Dr. Fong Yuzhou, the district's AI instruction coach, demonstrated Magic School AI tools and told the board on Feb. 11 that the district is using the platform to support teachers with lesson generation, differentiation and accommodations.
Dr. Fong said Magic School provides more than 80 generative tools and stressed that AI is an instructional aid: "AI is not 100% and that we should check for accuracy," she said, adding that teacher oversight remains essential.
Classroom examples presented to the board included an eighth-grade art unit where students prompt an image generator to recreate classic works and then discuss technique; a social-studies exercise in which students used a character chatbot to "interview" a historical figure (the meeting included a live demo that simulated an exchange with George Washington); and special-education supports such as text leveling, sentence starters, IEP generators and behavior intervention plan templates.
Presenters said teachers use the platform to produce leveled quizzes and personalized study guides; a cited use case involved a high-school biology teacher whose students created individualized study materials using a Magic School feature called "Quiz Me." Fourth-grade students used a student-facing chatbot to generate invention names for an invention-convention project.

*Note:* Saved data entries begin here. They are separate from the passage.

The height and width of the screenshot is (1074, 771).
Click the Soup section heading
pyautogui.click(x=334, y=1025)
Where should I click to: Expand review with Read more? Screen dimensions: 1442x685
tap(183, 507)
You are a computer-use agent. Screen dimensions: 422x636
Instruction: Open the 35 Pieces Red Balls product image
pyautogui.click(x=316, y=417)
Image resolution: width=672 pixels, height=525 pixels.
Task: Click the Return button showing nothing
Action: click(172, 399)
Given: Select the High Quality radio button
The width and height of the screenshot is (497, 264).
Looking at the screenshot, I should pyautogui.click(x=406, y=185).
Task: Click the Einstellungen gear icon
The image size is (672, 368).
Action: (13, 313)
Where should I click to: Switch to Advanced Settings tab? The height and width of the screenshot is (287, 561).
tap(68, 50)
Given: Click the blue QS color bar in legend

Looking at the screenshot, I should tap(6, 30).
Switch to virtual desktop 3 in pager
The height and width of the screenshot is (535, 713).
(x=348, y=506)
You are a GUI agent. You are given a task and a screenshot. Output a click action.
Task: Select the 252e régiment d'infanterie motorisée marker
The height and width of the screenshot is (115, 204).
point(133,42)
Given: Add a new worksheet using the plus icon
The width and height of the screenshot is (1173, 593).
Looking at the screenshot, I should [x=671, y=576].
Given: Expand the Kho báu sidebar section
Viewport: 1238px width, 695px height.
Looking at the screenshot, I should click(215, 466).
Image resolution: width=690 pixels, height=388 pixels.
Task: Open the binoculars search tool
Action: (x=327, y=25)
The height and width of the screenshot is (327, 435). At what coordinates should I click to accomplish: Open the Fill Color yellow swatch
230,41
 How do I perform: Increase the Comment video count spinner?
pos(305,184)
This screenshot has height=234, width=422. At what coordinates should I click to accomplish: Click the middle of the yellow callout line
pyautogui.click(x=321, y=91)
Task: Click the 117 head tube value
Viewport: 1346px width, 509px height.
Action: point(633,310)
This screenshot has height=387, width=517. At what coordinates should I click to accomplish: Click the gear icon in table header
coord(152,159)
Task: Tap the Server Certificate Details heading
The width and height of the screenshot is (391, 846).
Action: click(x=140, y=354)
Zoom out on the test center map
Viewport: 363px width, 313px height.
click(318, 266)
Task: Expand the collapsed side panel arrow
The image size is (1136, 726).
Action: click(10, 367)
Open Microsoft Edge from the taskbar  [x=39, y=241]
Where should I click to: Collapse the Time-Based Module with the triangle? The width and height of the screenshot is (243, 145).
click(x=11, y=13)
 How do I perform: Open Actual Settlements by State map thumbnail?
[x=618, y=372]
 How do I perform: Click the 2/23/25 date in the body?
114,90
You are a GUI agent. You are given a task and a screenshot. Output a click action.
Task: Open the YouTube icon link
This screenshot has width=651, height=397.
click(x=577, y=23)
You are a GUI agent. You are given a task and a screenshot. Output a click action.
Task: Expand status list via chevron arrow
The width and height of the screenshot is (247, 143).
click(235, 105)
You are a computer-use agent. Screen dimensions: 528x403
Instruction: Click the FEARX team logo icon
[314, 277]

Dr. Fong said teacher usage metrics captured on Feb. 4 show active adoption and the district's advisory team will continue professional development. Several board members praised the tool for helping special-education students remain included in classrooms by scaling materials to individual needs.
Board members asked for additional on-campus demonstrations so they could see the tools in action with students; Dr. Fong and board members agreed to return with classroom examples in a future meeting.